-- BEGIN LISTING --

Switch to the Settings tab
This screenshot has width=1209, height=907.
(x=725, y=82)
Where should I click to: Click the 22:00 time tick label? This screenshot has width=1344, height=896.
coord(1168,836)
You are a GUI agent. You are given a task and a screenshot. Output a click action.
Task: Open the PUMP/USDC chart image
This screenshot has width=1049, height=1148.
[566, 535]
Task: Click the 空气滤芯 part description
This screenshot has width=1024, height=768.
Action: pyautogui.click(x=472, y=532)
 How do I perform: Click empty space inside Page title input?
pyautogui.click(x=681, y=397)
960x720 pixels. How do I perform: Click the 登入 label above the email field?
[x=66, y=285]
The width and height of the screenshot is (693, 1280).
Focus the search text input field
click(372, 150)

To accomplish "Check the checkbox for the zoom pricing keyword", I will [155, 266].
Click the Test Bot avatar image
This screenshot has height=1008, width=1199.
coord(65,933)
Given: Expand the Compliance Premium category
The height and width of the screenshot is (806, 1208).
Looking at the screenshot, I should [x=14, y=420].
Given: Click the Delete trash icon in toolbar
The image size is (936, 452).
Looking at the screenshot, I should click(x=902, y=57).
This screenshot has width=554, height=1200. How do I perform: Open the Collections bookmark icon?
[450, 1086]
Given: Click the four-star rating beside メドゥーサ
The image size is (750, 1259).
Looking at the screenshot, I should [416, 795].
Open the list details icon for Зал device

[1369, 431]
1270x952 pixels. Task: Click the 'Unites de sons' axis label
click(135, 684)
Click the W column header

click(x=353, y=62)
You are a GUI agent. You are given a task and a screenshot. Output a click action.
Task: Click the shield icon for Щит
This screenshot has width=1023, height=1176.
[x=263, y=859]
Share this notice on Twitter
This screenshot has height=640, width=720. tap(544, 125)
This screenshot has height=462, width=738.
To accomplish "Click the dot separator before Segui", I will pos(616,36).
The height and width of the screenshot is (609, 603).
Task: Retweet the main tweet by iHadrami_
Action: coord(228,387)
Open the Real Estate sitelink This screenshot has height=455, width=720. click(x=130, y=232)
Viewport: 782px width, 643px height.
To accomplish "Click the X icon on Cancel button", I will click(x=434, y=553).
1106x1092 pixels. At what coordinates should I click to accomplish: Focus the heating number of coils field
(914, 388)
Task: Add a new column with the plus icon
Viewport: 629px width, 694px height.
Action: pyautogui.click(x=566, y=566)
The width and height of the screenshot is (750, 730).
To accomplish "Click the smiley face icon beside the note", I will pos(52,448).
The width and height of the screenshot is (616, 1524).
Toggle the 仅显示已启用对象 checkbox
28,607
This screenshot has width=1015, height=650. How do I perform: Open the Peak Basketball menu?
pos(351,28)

-- END LISTING --

YOUR TASK | Can you reproduce, word for word, the part of the rows that opens with the line containing "Share this notice on Twitter" and runs through the last of the rows above, including both ends?

RESULT FOR THIS EXERCISE |
Share this notice on Twitter
This screenshot has height=640, width=720. tap(544, 125)
This screenshot has height=462, width=738.
To accomplish "Click the dot separator before Segui", I will pos(616,36).
The height and width of the screenshot is (609, 603).
Task: Retweet the main tweet by iHadrami_
Action: coord(228,387)
Open the Real Estate sitelink This screenshot has height=455, width=720. click(x=130, y=232)
Viewport: 782px width, 643px height.
To accomplish "Click the X icon on Cancel button", I will click(x=434, y=553).
1106x1092 pixels. At what coordinates should I click to accomplish: Focus the heating number of coils field
(914, 388)
Task: Add a new column with the plus icon
Viewport: 629px width, 694px height.
Action: pyautogui.click(x=566, y=566)
The width and height of the screenshot is (750, 730).
To accomplish "Click the smiley face icon beside the note", I will pos(52,448).
The width and height of the screenshot is (616, 1524).
Toggle the 仅显示已启用对象 checkbox
28,607
This screenshot has width=1015, height=650. How do I perform: Open the Peak Basketball menu?
pos(351,28)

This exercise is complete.